Time Dependence of Partial Integrated Charge Fluctuations in STJs

Multiple tunneling of quasiparticles in a superconducting tunnel junction (STJ) detector increases the variation of measured charge. In order to optimize the energy resolution of the STJ detector, it is necessary to know the time dependence of the integrated charge and its noise. In this study, the theory of the branching cascade process was applied to the quasi - particle multichannel process. The duality of quasiparticles and the coupling of quasiparticles to the phonon subsystem were discussed.
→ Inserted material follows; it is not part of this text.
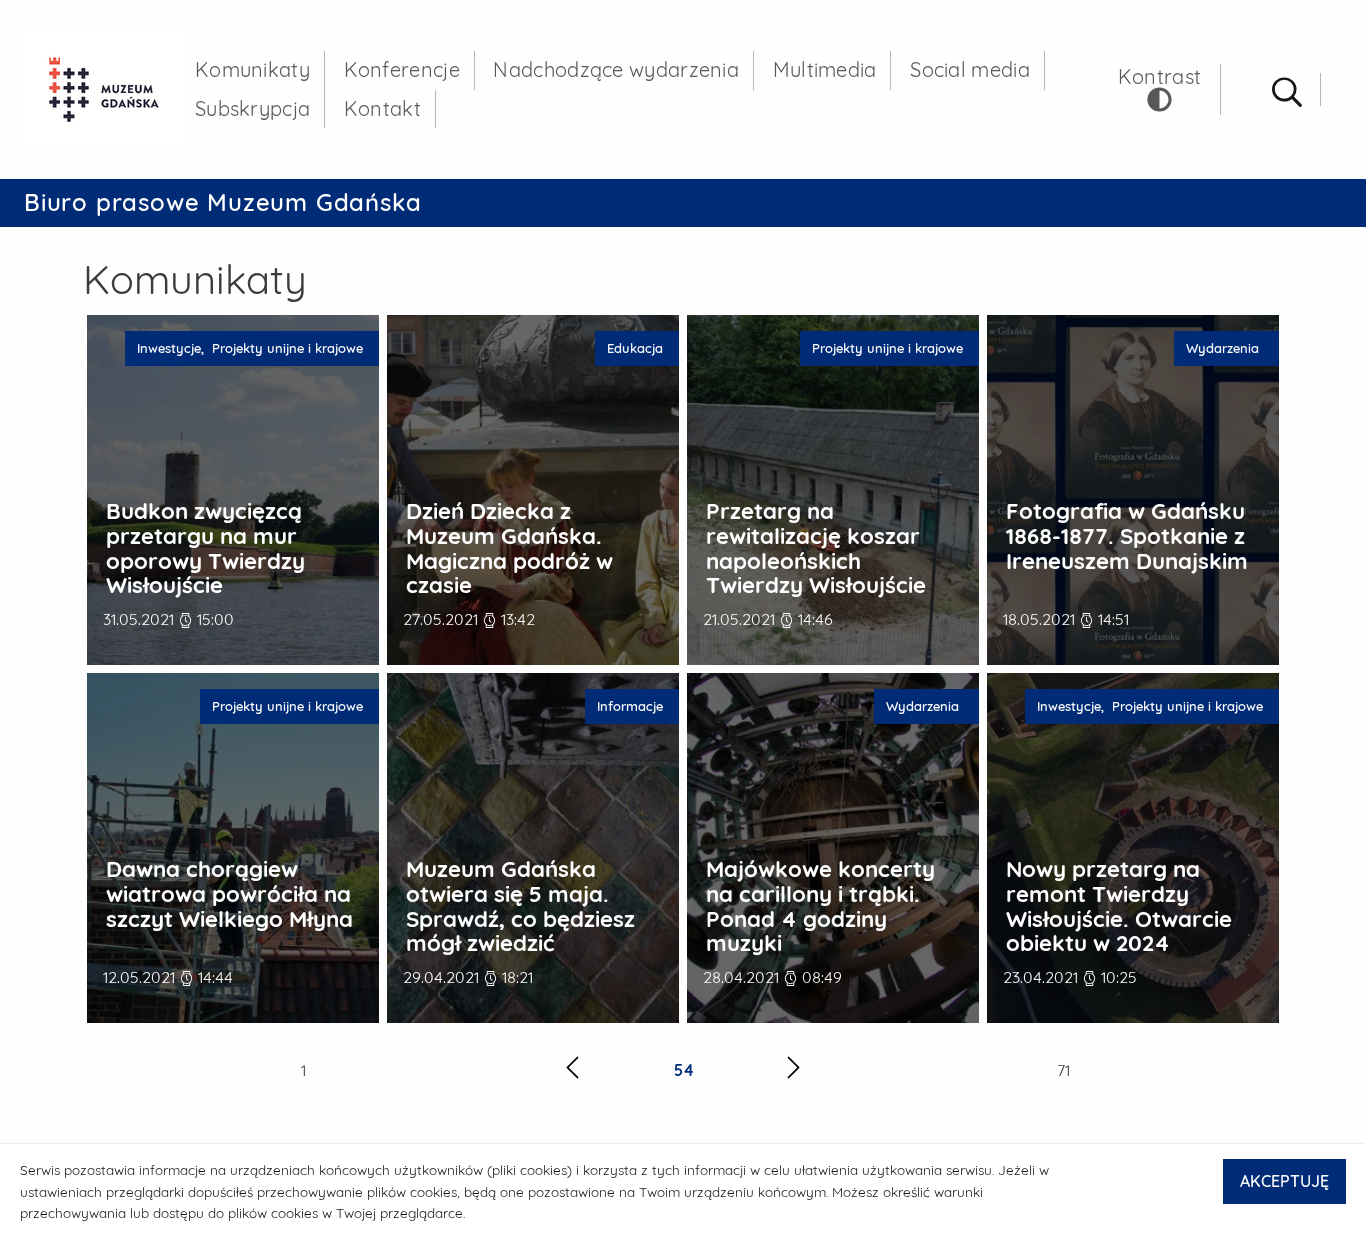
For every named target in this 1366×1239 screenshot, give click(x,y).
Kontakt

In several years, superconducting tunnel junction detectors (STJ) may be a viable alternative to CCD (charge coupled device) for astronomy and astrophysics. These devices are effective over a wide range from ultraviolet to infrared and X-rays. This technology has been tested on the SCAM device William Herschel telescope. The voltage and current through the Josephson junction are the "phase difference" of the entire junction (ie the difference in phase coefficient between the two superconductors of the Ginzburg-Landau complex order parameter, or equivalently the parameter). And constant, junction "critical current". Critical current is an important phenomenological parameter of a device that may be affected by temperature and applied magnetic field. Physical constant is flux quantum, its reciprocal is Josephson constant.

When the charge carriers are accelerated (as opposed to moving at a constant speed), a varying magnetic field is generated. This creates a varying electric field, which in turn generates another varying magnetic field. As a result, you can get "leap level" effect that both fields can move over the long distance of the universe. This joint field is called an electromagnetic field. This is a phenomenon that enables wireless communication and broadcasting.